Action item:
Go to the line in the entries below that holds "[under-armour] (1300, 1975)" and repeat exactly from there through the line that holds "alojamientos [tab] (71, 368)", inclusive.

Supplied data:
* * * * *

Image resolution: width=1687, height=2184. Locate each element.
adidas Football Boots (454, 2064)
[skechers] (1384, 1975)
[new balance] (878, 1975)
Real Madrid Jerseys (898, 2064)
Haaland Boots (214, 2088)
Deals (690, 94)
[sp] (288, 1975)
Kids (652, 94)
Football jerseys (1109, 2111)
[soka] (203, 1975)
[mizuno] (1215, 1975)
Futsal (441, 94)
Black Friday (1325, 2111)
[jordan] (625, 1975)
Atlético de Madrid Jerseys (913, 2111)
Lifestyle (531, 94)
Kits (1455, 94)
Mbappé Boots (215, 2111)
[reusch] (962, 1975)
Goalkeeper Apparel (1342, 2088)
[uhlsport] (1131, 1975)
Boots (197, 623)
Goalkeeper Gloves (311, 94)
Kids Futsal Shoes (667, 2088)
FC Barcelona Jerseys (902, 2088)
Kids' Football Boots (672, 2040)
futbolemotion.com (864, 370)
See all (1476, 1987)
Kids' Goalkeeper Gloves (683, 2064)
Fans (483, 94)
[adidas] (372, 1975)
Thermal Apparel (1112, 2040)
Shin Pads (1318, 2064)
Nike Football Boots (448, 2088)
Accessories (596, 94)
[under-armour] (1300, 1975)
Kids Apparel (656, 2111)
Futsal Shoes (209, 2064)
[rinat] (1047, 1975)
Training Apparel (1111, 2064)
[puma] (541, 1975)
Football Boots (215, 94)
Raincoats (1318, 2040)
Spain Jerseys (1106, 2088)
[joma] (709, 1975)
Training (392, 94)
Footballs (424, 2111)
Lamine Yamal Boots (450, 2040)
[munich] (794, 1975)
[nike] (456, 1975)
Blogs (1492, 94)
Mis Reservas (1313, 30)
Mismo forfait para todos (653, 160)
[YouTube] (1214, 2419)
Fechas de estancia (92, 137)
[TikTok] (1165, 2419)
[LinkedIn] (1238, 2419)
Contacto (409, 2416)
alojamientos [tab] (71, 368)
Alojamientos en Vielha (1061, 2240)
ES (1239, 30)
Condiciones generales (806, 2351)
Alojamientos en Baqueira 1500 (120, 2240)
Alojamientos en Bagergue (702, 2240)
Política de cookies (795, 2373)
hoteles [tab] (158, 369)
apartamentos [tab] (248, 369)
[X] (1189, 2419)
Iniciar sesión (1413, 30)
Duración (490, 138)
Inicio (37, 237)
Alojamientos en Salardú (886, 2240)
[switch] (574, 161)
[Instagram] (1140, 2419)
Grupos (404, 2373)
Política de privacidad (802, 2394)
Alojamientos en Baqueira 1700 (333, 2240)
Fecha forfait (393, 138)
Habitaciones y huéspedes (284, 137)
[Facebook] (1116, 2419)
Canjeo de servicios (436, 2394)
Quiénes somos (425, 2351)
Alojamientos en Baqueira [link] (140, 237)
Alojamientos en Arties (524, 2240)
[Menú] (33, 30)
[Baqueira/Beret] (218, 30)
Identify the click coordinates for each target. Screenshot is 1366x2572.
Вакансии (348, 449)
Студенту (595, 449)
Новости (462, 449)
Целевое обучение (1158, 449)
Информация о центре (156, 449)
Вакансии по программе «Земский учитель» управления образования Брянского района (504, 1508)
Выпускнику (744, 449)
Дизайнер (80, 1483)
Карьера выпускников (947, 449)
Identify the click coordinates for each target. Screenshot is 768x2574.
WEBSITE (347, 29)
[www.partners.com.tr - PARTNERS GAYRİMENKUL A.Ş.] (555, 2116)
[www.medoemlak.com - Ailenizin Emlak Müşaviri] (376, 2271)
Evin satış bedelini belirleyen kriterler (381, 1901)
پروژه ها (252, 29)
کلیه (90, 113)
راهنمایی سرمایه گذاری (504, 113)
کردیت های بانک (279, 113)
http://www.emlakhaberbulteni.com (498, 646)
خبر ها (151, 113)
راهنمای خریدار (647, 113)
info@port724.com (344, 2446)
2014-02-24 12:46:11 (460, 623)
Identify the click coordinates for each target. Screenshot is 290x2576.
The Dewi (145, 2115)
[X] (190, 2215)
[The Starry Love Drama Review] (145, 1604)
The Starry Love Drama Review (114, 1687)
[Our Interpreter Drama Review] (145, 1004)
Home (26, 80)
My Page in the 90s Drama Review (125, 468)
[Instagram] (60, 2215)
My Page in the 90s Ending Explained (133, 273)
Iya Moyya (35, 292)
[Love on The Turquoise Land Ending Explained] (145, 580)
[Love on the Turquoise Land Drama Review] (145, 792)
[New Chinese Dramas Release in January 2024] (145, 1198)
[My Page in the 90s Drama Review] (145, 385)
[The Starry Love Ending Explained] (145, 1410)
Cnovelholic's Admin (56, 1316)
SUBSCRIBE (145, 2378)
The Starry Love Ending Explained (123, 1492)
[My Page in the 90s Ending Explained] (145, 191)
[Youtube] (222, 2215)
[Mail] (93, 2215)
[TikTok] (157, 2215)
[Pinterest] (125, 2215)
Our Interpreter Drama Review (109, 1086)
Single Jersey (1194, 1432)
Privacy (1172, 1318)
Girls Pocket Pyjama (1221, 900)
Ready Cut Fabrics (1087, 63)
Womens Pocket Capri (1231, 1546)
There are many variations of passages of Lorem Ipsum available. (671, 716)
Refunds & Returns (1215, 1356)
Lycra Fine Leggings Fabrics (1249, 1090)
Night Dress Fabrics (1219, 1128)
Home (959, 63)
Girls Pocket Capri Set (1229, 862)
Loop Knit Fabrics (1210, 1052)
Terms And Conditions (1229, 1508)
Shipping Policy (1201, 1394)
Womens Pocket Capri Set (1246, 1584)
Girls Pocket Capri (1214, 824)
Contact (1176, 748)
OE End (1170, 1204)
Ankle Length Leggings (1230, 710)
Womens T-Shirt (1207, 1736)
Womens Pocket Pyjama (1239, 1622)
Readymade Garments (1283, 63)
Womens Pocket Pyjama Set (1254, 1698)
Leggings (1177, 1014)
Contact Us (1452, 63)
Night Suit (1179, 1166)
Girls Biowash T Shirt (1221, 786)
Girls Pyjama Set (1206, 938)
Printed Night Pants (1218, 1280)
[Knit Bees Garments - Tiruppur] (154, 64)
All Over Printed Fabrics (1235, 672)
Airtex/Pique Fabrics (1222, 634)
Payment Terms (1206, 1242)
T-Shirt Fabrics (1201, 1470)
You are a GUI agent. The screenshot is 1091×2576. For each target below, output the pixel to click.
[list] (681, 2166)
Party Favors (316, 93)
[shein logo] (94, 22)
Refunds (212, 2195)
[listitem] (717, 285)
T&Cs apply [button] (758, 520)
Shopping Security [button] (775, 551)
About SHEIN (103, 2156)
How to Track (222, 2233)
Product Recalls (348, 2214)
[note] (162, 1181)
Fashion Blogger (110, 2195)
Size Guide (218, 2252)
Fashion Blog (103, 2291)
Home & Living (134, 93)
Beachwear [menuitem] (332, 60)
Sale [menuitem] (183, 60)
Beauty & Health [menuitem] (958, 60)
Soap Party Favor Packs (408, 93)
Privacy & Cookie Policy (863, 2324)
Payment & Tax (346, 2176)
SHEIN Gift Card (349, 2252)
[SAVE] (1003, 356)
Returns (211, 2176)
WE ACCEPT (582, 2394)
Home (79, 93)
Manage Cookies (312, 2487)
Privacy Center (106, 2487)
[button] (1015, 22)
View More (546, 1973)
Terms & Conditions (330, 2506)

* * * * *

Output:
[under-armour] (1300, 1975)
Kids Apparel (656, 2111)
Futsal Shoes (209, 2064)
[rinat] (1047, 1975)
Training Apparel (1111, 2064)
[puma] (541, 1975)
Football Boots (215, 94)
Raincoats (1318, 2040)
Spain Jerseys (1106, 2088)
[joma] (709, 1975)
Training (392, 94)
Footballs (424, 2111)
Lamine Yamal Boots (450, 2040)
[munich] (794, 1975)
[nike] (456, 1975)
Blogs (1492, 94)
Mis Reservas (1313, 30)
Mismo forfait para todos (653, 160)
[YouTube] (1214, 2419)
Fechas de estancia (92, 137)
[TikTok] (1165, 2419)
[LinkedIn] (1238, 2419)
Contacto (409, 2416)
alojamientos [tab] (71, 368)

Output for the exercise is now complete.